> What you have to do: All of the data is to be restated word for word.
──────── Exercise materials ────────
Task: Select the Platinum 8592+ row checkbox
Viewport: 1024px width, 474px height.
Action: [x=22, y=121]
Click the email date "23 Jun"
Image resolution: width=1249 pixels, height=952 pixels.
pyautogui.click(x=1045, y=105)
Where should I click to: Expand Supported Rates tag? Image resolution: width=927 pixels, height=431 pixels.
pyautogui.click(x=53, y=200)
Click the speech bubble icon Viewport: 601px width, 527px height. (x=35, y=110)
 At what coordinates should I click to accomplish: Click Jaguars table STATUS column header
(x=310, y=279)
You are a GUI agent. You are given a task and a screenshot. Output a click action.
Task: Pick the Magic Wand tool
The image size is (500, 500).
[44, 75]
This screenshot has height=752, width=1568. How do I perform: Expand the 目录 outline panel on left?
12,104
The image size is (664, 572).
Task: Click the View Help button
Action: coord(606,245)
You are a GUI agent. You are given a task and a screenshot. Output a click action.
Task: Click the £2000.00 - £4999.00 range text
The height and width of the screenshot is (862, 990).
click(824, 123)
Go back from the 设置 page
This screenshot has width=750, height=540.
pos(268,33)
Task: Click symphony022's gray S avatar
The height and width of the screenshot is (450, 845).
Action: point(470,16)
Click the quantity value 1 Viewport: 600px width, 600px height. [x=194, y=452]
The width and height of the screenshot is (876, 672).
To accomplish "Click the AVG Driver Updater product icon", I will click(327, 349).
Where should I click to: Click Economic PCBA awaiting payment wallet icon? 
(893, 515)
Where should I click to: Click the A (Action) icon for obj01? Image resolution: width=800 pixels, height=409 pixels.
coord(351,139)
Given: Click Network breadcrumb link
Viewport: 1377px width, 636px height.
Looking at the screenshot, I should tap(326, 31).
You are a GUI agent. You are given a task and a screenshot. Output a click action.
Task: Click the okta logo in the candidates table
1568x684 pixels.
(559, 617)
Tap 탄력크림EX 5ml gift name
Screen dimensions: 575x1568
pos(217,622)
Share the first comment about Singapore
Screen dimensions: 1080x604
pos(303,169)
────────
> Answer space:
Task: Select the Platinum 8592+ row checkbox
Viewport: 1024px width, 474px height.
Action: [x=22, y=121]
Click the email date "23 Jun"
Image resolution: width=1249 pixels, height=952 pixels.
pyautogui.click(x=1045, y=105)
Where should I click to: Expand Supported Rates tag? Image resolution: width=927 pixels, height=431 pixels.
pyautogui.click(x=53, y=200)
Click the speech bubble icon Viewport: 601px width, 527px height. (x=35, y=110)
 At what coordinates should I click to accomplish: Click Jaguars table STATUS column header
(x=310, y=279)
You are a GUI agent. You are given a task and a screenshot. Output a click action.
Task: Pick the Magic Wand tool
The image size is (500, 500).
[44, 75]
This screenshot has height=752, width=1568. How do I perform: Expand the 目录 outline panel on left?
12,104
The image size is (664, 572).
Task: Click the View Help button
Action: coord(606,245)
You are a GUI agent. You are given a task and a screenshot. Output a click action.
Task: Click the £2000.00 - £4999.00 range text
The height and width of the screenshot is (862, 990).
click(824, 123)
Go back from the 设置 page
This screenshot has width=750, height=540.
pos(268,33)
Task: Click symphony022's gray S avatar
The height and width of the screenshot is (450, 845).
Action: point(470,16)
Click the quantity value 1 Viewport: 600px width, 600px height. [x=194, y=452]
The width and height of the screenshot is (876, 672).
To accomplish "Click the AVG Driver Updater product icon", I will click(327, 349).
Where should I click to: Click Economic PCBA awaiting payment wallet icon? 
(893, 515)
Where should I click to: Click the A (Action) icon for obj01? Image resolution: width=800 pixels, height=409 pixels.
coord(351,139)
Given: Click Network breadcrumb link
Viewport: 1377px width, 636px height.
Looking at the screenshot, I should tap(326, 31).
You are a GUI agent. You are given a task and a screenshot. Output a click action.
Task: Click the okta logo in the candidates table
1568x684 pixels.
(559, 617)
Tap 탄력크림EX 5ml gift name
Screen dimensions: 575x1568
pos(217,622)
Share the first comment about Singapore
Screen dimensions: 1080x604
pos(303,169)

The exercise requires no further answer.